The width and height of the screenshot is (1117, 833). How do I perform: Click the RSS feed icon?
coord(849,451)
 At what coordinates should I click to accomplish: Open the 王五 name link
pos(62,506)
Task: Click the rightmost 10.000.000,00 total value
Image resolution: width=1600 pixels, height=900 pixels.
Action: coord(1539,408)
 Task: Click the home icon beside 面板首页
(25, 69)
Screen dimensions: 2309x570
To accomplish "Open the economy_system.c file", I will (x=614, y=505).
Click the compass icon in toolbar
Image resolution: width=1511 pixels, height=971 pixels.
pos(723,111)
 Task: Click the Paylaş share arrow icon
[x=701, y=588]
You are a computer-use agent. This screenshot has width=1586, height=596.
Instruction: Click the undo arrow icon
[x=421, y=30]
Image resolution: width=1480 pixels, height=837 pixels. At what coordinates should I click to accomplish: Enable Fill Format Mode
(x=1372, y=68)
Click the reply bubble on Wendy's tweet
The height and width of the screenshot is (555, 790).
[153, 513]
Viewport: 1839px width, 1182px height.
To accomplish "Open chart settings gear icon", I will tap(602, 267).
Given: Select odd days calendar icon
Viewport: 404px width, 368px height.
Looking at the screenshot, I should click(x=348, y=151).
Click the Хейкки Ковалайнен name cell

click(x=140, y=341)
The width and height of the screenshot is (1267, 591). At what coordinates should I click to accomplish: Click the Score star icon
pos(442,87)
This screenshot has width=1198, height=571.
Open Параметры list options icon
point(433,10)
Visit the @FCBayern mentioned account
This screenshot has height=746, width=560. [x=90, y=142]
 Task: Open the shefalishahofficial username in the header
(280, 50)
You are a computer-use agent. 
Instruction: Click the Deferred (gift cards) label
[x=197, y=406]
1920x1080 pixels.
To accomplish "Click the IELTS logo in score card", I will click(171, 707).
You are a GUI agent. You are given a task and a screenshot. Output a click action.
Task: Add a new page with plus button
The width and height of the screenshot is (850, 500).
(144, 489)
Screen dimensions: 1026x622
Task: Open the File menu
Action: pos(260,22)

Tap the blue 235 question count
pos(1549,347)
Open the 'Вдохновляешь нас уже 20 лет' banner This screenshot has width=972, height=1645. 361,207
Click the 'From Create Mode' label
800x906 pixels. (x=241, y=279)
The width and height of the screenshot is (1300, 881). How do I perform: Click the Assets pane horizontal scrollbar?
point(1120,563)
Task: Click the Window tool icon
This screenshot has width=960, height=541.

- **WHAT IS REQUIRED**
What the exercise needs is every record again, word for word.

- **SOLUTION TO THIS PROBLEM**
The width and height of the screenshot is (1117, 833). How do I perform: Click the RSS feed icon?
coord(849,451)
 At what coordinates should I click to accomplish: Open the 王五 name link
pos(62,506)
Task: Click the rightmost 10.000.000,00 total value
Image resolution: width=1600 pixels, height=900 pixels.
Action: coord(1539,408)
 Task: Click the home icon beside 面板首页
(25, 69)
Screen dimensions: 2309x570
To accomplish "Open the economy_system.c file", I will (x=614, y=505).
Click the compass icon in toolbar
Image resolution: width=1511 pixels, height=971 pixels.
pos(723,111)
 Task: Click the Paylaş share arrow icon
[x=701, y=588]
You are a computer-use agent. This screenshot has width=1586, height=596.
Instruction: Click the undo arrow icon
[x=421, y=30]
Image resolution: width=1480 pixels, height=837 pixels. At what coordinates should I click to accomplish: Enable Fill Format Mode
(x=1372, y=68)
Click the reply bubble on Wendy's tweet
The height and width of the screenshot is (555, 790).
[153, 513]
Viewport: 1839px width, 1182px height.
To accomplish "Open chart settings gear icon", I will tap(602, 267).
Given: Select odd days calendar icon
Viewport: 404px width, 368px height.
Looking at the screenshot, I should click(x=348, y=151).
Click the Хейкки Ковалайнен name cell

click(x=140, y=341)
The width and height of the screenshot is (1267, 591). At what coordinates should I click to accomplish: Click the Score star icon
pos(442,87)
This screenshot has width=1198, height=571.
Open Параметры list options icon
point(433,10)
Visit the @FCBayern mentioned account
This screenshot has height=746, width=560. [x=90, y=142]
 Task: Open the shefalishahofficial username in the header
(280, 50)
You are a computer-use agent. 
Instruction: Click the Deferred (gift cards) label
[x=197, y=406]
1920x1080 pixels.
To accomplish "Click the IELTS logo in score card", I will click(171, 707).
You are a GUI agent. You are given a task and a screenshot. Output a click action.
Task: Add a new page with plus button
The width and height of the screenshot is (850, 500).
(144, 489)
Screen dimensions: 1026x622
Task: Open the File menu
Action: pos(260,22)

Tap the blue 235 question count
pos(1549,347)
Open the 'Вдохновляешь нас уже 20 лет' banner This screenshot has width=972, height=1645. 361,207
Click the 'From Create Mode' label
800x906 pixels. (x=241, y=279)
The width and height of the screenshot is (1300, 881). How do I perform: Click the Assets pane horizontal scrollbar?
point(1120,563)
Task: Click the Window tool icon
This screenshot has width=960, height=541.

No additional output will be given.